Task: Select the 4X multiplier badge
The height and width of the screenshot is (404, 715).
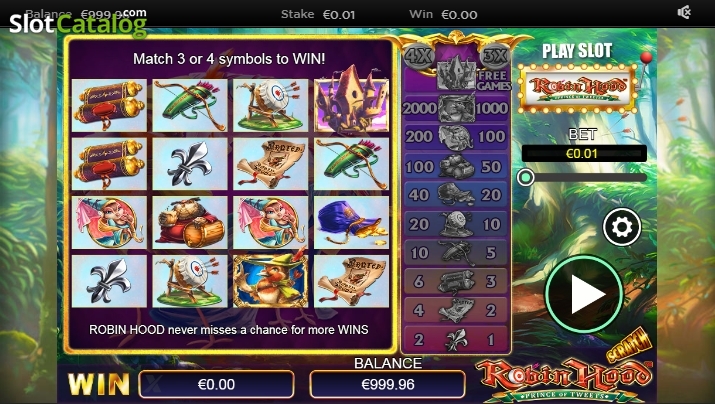Action: (x=419, y=56)
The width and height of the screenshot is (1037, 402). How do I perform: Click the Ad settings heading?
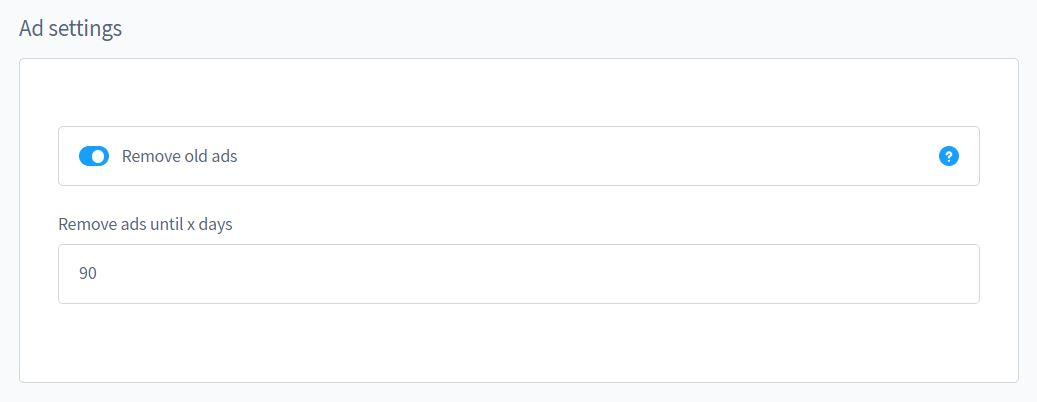[x=70, y=29]
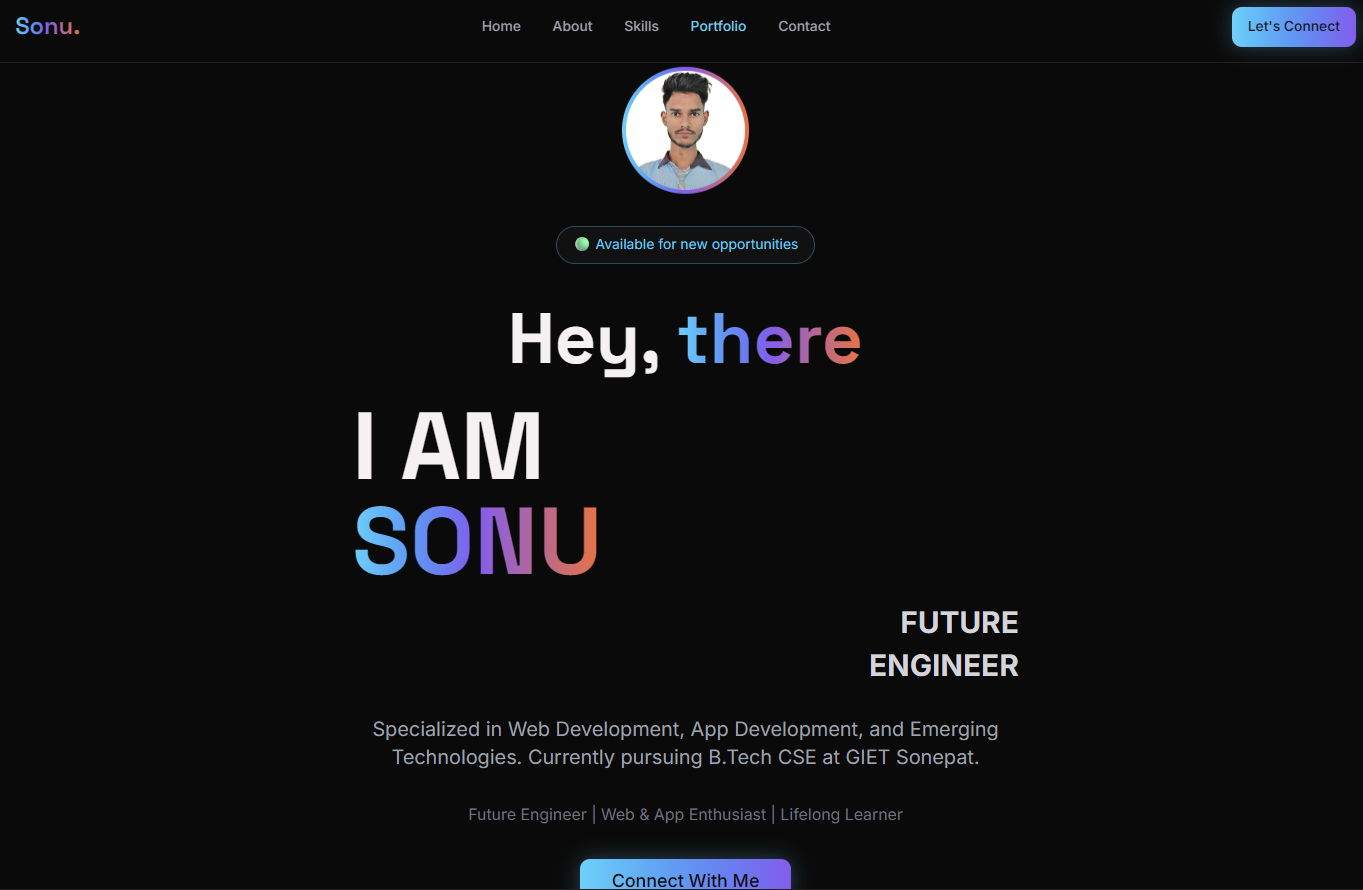Click the gradient SONU name
Screen dimensions: 1363x890
476,541
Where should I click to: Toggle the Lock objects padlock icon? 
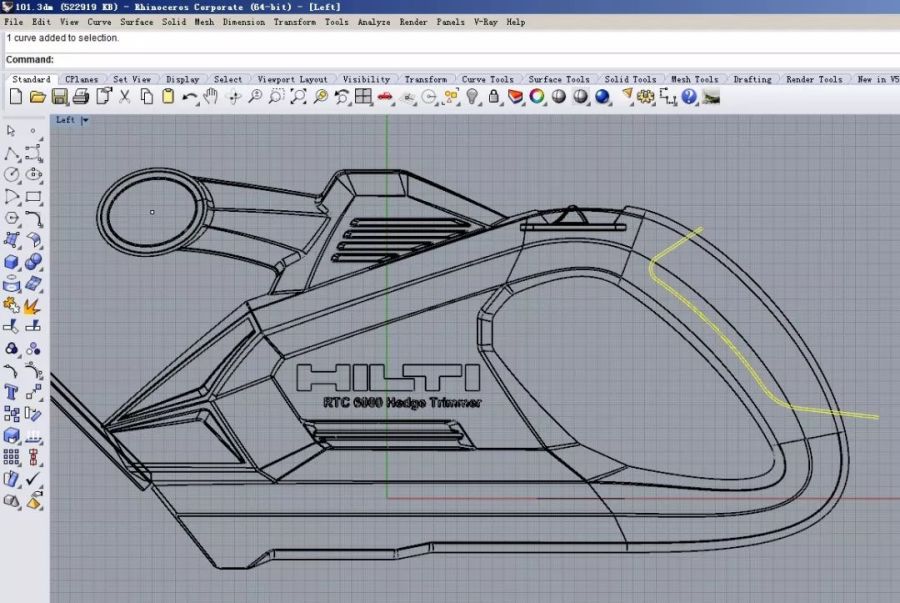(x=494, y=97)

= = = = = = =

How to complete this task:
Exactly the lines from the one with "The width and" through the end of the records are to be repeated, both ends included, and pictures are to be omitted.

Solution for this task:
The width and height of the screenshot is (1037, 402). How do I perform: Click the Ad settings heading?
[x=70, y=29]
Click the gradient SONU name
Screen dimensions: 1363x890
476,541
Where should I click to: Toggle the Lock objects padlock icon? 
(x=494, y=97)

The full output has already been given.